Identify and copy all lines of the material where the string "Expand" is found.

__Input__:
------------------------

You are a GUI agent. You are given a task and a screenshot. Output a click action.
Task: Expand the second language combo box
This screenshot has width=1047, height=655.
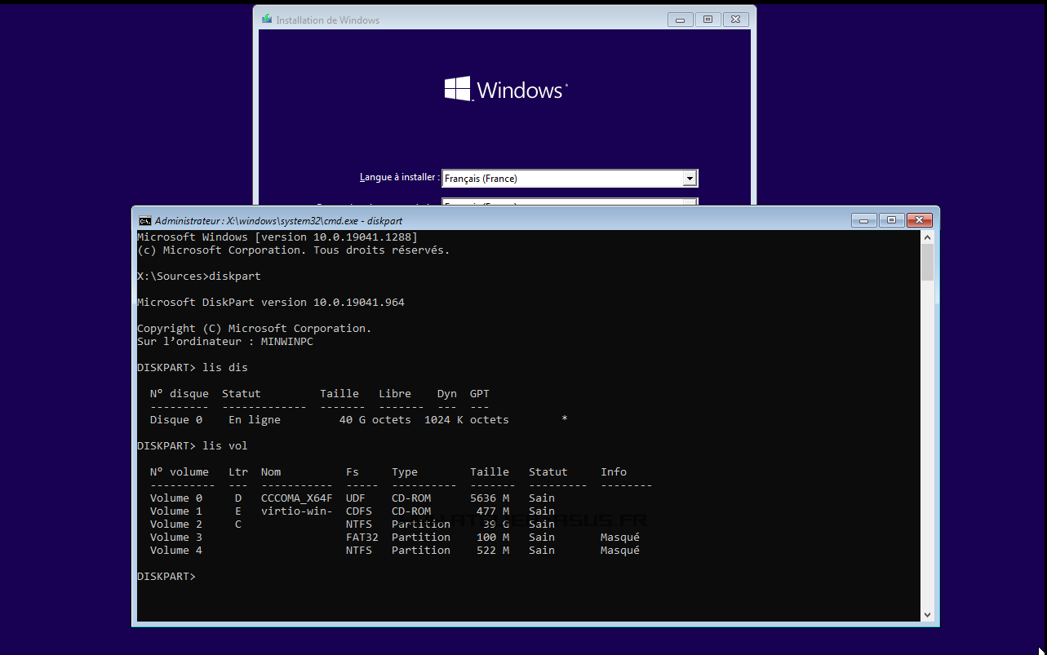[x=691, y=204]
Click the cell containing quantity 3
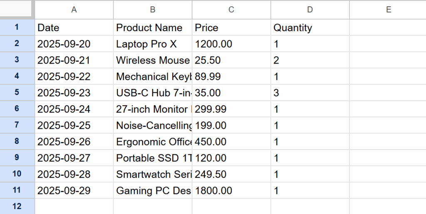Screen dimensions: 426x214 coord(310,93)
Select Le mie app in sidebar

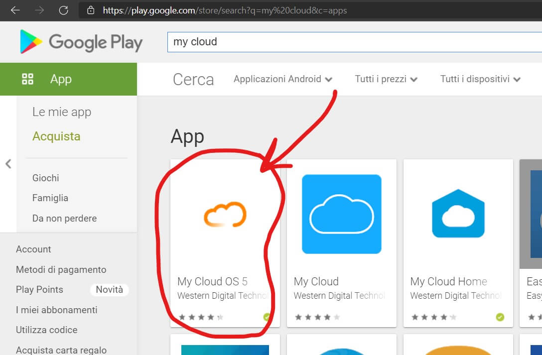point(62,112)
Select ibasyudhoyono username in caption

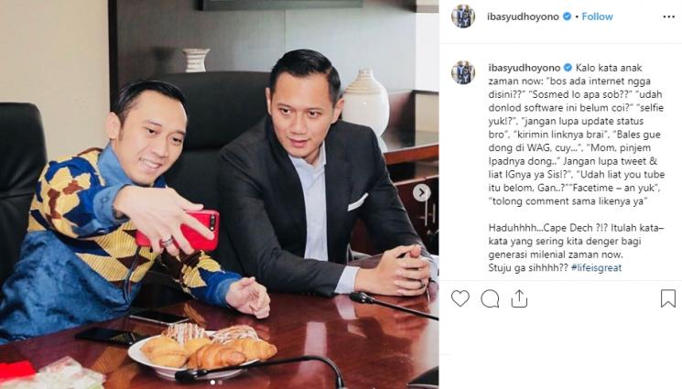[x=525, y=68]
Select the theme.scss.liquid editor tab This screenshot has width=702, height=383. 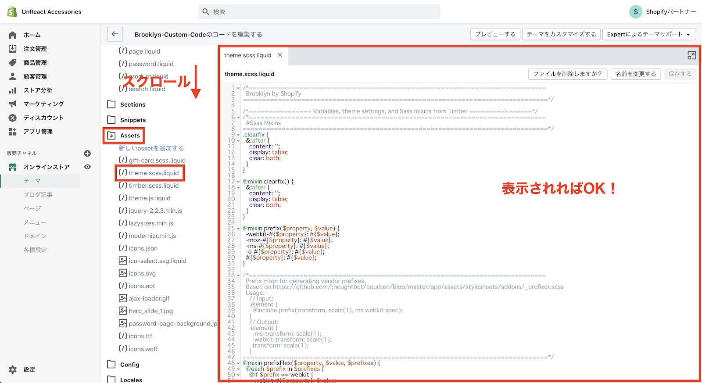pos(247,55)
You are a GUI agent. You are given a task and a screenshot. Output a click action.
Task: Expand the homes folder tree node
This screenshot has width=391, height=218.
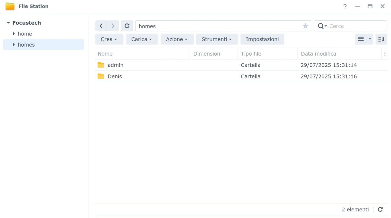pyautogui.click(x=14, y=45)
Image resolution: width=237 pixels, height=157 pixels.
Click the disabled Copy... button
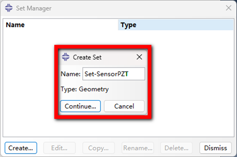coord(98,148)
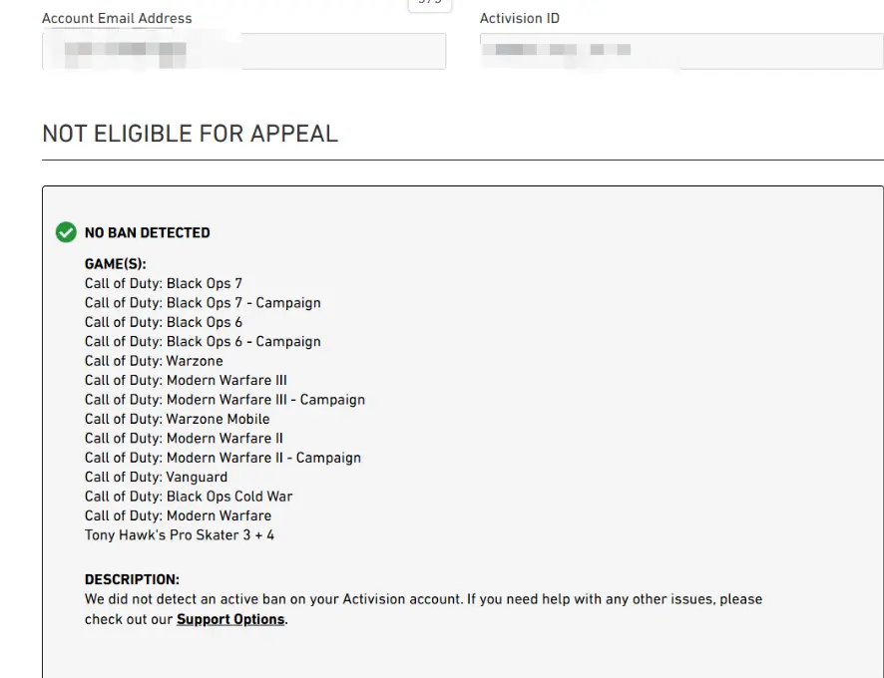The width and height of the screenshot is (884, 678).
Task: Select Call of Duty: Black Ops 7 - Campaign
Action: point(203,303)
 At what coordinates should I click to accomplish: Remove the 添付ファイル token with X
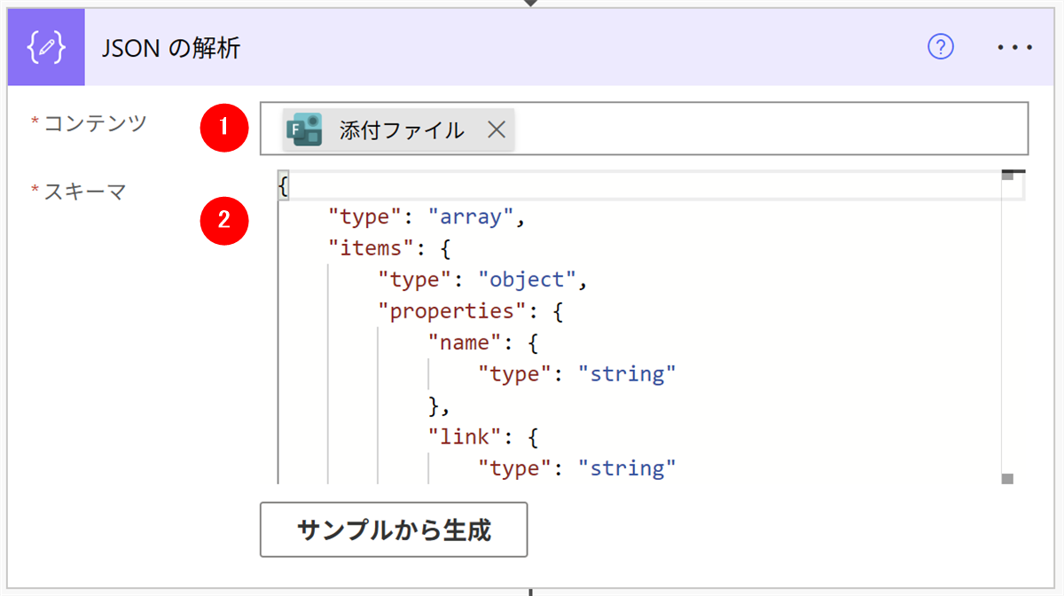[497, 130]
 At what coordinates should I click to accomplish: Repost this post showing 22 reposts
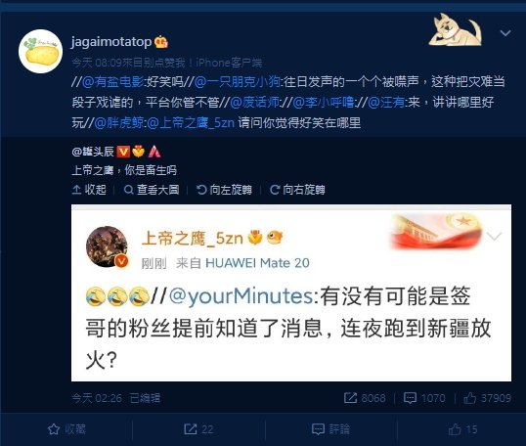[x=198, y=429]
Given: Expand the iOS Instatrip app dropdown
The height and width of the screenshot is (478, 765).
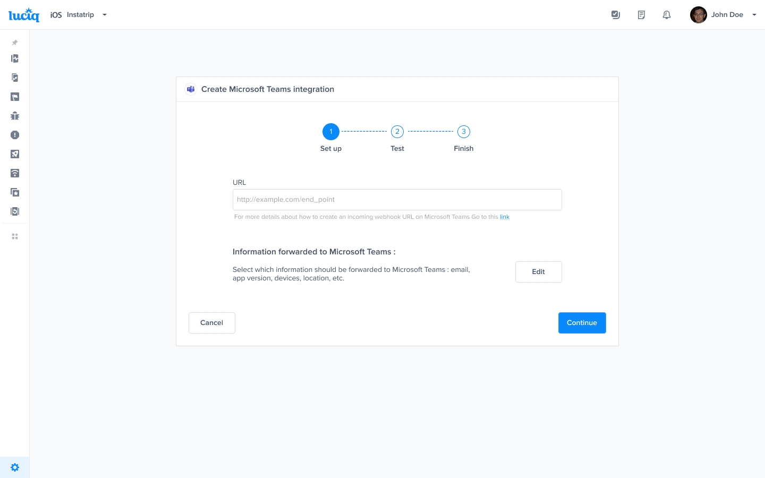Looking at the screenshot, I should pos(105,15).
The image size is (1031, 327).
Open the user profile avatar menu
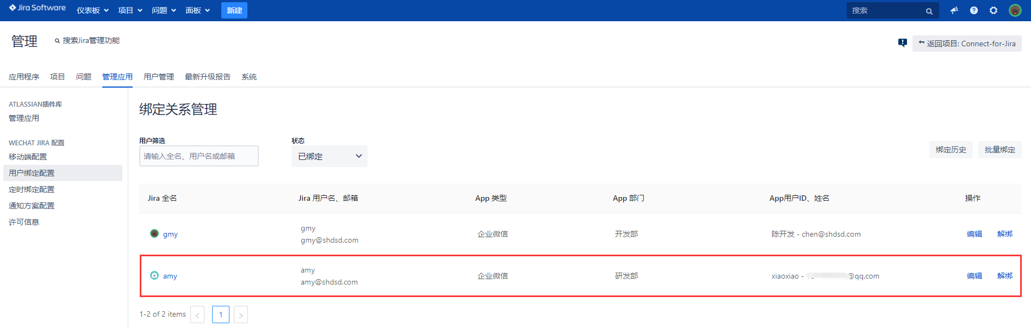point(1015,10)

------------------------

__Output of the task__:
Task: Expand the second language combo box
Task: Expand the homes folder tree node
Given: Expand the iOS Instatrip app dropdown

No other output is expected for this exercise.